ADAMS, Circuit Judge,

concurring.

I concur in the result reached by Judge Higginbotham, and join in his fine opinion. I write separately in order to note that in light of the issue raised and arguments advanced by the dissent, it was and is my view that the Court should rehear this case en banc.1

The point raised by the dissent was not presented in the trial court, nor was it briefed or argued in this Court. If a panel of this Court is to resolve a criminal appeal on the basis of its answer to this question, it seems unwise, at least to me, to fail to give the parties an opportunity to address it. For an appellate court to decide an important matter such as the present one, sua sponte, without the benefit of argument by counsel, is, I believe, neither in the interest of the parties nor the judicial system.
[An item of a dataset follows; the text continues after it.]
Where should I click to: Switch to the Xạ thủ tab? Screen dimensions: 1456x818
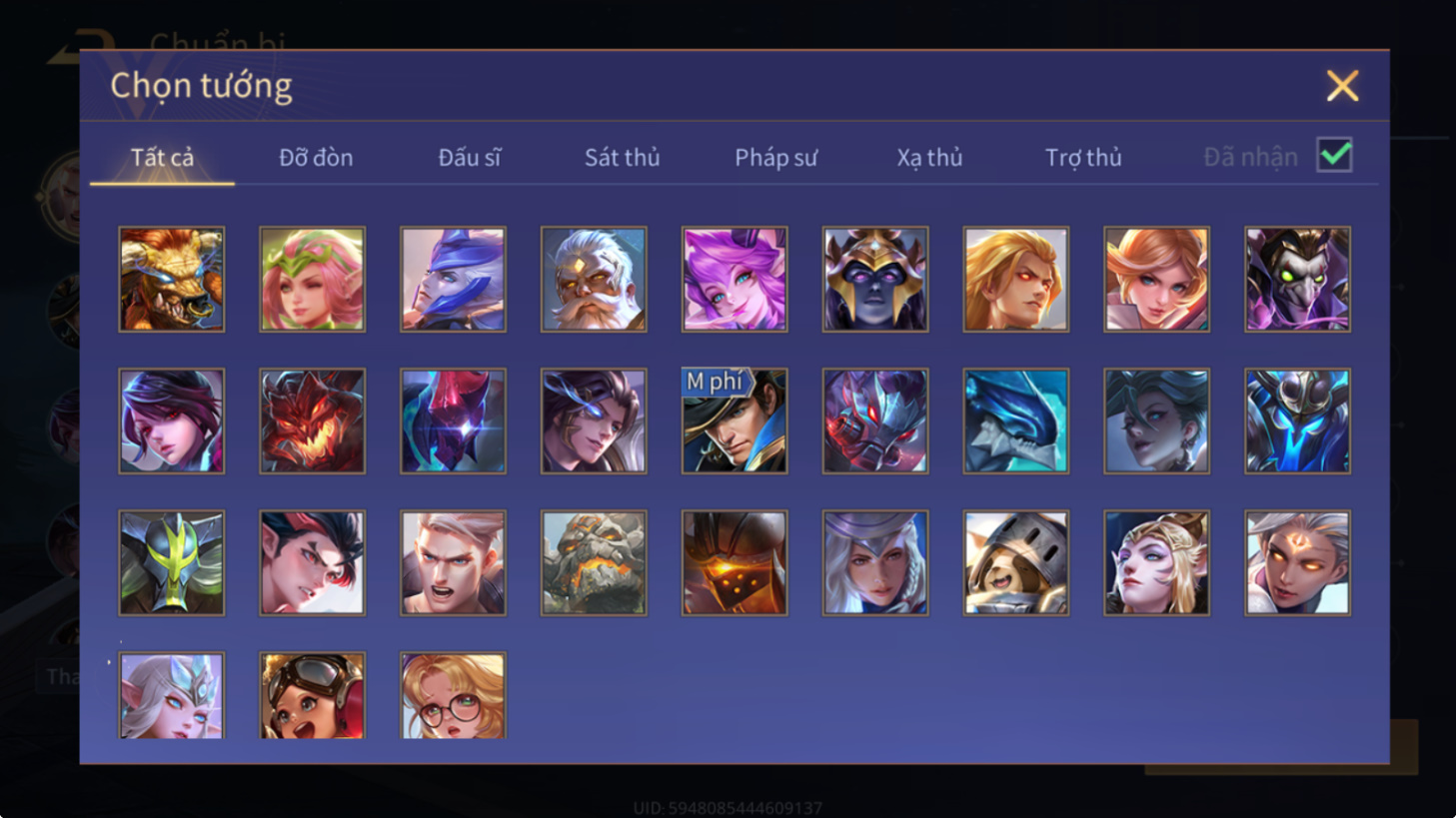[929, 157]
Having noted my position in this regard, I am of the view that the approach previously taken by this Court, by all other courts that have considered the question, and by the majority here, is correct: the Hobbs Act may be used to reach the type of activity involved in the present ease. But I do not pretend to be so certain of my understanding of the statute and the intent of Congress in enacting it that I am prepared to dispense with the assistance of the parties in deciding the issue. It is a basic premise of our legal system that judges are open to persuasion and that it is the role of the advocate to persuade them. In the present case the appellants find themselves confronted with a decision apparently turning on our legal judgment concerning an issue that they, for understandable reasons,2 have not addressed. However confident we may be of the rightness of our conclusions, we ought not to adhere to them without affording the parties an opportunity to brief and argue a controlling issue that was not injected into the case until after the argument.

. Internal Operating Procedures of the Third Circuit, VIII.
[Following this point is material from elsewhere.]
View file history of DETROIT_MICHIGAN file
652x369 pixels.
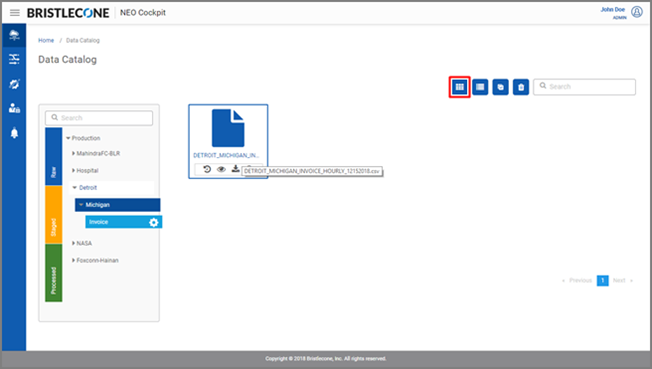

. The parties apparently did not address the issue raised by the dissent because they believed the question to have been definitively resolved by this Court. See United States v. Kenny, 462 F.2d 1205 (3d Cir. 1972). See also cases cited in dissenting opinion, n.5. Under the rules of this Court (Internal Operating Procedures of the Third Circuit, VIII C), a panel must adhere to the Court’s precedent, which may be overturned only by the Court sitting en banc. Because Kenny is binding here — as even the dissent, despite its advocacy of reversal, appears to agree — rehearing before the original panel would be of little practical utility. If the arguments raised by the dissent — which were not raised before the Court in Kenny — have merit, only the full Court can reverse that result. Of course, if Kenny were not controlling here, the panel, if it were so inclined, could reverse the conviction on the basis of the dissent’s analysis, and no en banc rehearing would be necessary in order to evaluate those arguments.

. 18 U.S.C. § 1951 provides:

(a) Whoever in any way or degree obstructs, delays, or affects commerce or the movement of any article or commodity in commerce, by robbery or extortion or attempts or conspires so to do, or commits or threatens physical violence to any person or property in furtherance of a plan or purpose to do anything in violation of this section shall be fined not more than $10,000 or imprisoned not more than twenty years, or both.
(b) As used in this section—
(2) The term “extortion” means the obtaining of property from another, with his consent, induced by wrongful use of actual or threatened force, violence, or fear, or under color of official right.